▶ Brief
In the forum thread about where to buy B-Complex and Fish Oil, where does Gingermanbread report having seen Fish Oil?

═════ Excerpt provided

# Where to buy?



## PositiveThinking! (Mar 5, 2010)

I'd like to know where to find B-Complex Sublingual and Fish Oil because I really have no idea









Also, I've been looking around the Internet and I found out that you can get B-Complex in pills/liquid form, which one would do best?


----------



## Gingermanbread (May 23, 2010)

I don't know about B-Complex, but I know I've seen Fish Oil at the Super Target near my house. I would imagine that you could find both at either a supplement store or one of those 'greener lifestyle' stores that sell lots of vegetarian stuff. But because I've seen it at Target, I'd imagine you could find it in the vitamin section of any big store.

Good luck!


----------



## 2deepathinker (Aug 17, 2009)

PositiveThinking! said:


> I'd like to know where to find B-Complex Sublingual and Fish Oil because I really have no idea
> 
> 
> 
> ...

══════════
═════ Dataset excerpts

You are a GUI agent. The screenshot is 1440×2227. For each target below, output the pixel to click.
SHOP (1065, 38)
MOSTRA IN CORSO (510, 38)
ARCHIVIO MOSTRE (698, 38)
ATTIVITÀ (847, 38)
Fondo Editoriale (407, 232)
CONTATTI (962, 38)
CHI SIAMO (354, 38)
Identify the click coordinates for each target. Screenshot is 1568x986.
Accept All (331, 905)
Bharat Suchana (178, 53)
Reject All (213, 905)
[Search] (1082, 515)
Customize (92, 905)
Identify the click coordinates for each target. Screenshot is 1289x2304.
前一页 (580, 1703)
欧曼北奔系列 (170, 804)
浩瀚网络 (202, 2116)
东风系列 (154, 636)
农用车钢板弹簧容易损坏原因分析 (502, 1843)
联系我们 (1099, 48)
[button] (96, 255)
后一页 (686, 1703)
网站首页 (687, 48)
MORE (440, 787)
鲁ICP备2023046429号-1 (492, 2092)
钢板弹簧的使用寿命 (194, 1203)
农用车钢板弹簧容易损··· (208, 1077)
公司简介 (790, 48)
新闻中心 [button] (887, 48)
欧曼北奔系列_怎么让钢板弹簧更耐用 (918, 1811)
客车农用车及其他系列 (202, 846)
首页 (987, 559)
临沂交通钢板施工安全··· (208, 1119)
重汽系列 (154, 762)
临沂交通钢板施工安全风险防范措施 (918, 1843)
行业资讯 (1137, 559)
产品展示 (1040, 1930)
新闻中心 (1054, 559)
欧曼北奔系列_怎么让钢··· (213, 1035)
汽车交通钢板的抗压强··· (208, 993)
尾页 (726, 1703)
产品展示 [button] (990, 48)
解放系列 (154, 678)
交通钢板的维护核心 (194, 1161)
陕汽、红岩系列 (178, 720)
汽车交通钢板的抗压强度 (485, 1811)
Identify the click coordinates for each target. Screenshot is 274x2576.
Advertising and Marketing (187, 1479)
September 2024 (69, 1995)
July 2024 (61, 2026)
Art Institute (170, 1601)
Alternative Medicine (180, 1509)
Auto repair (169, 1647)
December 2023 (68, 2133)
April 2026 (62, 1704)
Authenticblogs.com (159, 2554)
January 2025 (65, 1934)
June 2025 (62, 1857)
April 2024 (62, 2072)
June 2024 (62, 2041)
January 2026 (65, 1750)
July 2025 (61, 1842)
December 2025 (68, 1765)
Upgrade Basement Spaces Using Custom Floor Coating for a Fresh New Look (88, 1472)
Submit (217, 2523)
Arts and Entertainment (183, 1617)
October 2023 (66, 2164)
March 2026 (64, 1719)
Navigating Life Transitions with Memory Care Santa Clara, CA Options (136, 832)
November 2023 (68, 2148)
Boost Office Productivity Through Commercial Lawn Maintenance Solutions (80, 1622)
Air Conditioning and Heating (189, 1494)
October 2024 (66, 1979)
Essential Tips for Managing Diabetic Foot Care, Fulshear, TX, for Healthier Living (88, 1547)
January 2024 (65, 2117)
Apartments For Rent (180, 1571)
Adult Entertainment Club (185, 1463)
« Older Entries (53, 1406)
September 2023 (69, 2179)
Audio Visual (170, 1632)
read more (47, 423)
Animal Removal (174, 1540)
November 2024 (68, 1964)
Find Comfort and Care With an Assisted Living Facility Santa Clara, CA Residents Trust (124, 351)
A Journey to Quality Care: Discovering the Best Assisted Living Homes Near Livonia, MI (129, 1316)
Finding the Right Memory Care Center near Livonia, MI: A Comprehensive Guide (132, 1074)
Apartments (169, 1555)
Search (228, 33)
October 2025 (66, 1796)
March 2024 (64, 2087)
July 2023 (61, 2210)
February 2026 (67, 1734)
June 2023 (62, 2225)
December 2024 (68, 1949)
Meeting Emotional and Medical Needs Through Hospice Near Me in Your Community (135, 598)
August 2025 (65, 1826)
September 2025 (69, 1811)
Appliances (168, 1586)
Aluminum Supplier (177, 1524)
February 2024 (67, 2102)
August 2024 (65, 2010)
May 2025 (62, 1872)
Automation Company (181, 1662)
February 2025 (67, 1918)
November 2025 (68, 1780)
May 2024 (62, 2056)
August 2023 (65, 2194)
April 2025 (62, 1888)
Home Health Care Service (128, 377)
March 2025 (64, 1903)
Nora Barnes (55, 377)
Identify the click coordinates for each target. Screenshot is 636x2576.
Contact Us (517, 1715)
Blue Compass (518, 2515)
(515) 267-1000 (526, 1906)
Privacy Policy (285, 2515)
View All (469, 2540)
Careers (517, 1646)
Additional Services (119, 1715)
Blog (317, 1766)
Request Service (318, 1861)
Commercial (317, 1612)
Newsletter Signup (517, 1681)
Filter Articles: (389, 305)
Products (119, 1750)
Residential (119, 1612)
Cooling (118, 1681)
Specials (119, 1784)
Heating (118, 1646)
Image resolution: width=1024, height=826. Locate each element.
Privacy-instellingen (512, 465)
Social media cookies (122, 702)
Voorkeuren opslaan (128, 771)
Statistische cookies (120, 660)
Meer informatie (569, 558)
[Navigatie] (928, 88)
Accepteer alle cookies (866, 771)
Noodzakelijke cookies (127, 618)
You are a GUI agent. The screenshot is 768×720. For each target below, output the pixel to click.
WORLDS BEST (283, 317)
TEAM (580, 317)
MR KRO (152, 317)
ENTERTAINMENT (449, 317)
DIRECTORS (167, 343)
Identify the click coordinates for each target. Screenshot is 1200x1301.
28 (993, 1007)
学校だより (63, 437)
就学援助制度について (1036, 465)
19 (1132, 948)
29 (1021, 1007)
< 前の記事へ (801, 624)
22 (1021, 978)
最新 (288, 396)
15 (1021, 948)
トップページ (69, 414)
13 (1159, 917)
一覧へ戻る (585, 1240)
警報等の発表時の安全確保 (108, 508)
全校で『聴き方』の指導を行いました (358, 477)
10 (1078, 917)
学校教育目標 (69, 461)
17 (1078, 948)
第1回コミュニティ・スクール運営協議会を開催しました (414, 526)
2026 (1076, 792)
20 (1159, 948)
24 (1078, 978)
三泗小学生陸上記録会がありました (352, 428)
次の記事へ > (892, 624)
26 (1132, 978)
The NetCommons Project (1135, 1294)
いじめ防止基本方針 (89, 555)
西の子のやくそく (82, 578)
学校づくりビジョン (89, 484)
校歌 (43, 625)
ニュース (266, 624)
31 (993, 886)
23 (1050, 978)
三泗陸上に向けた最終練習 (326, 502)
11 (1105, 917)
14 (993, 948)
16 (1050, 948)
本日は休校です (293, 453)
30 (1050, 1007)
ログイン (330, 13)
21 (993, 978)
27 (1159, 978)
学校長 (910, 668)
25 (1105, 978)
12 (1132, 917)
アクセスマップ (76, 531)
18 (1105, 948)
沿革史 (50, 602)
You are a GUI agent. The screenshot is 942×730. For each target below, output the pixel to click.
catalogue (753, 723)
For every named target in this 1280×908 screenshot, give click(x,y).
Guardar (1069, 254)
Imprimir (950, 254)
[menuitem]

══════════

▶ Written solution
At the Super Target near Gingermanbread's house.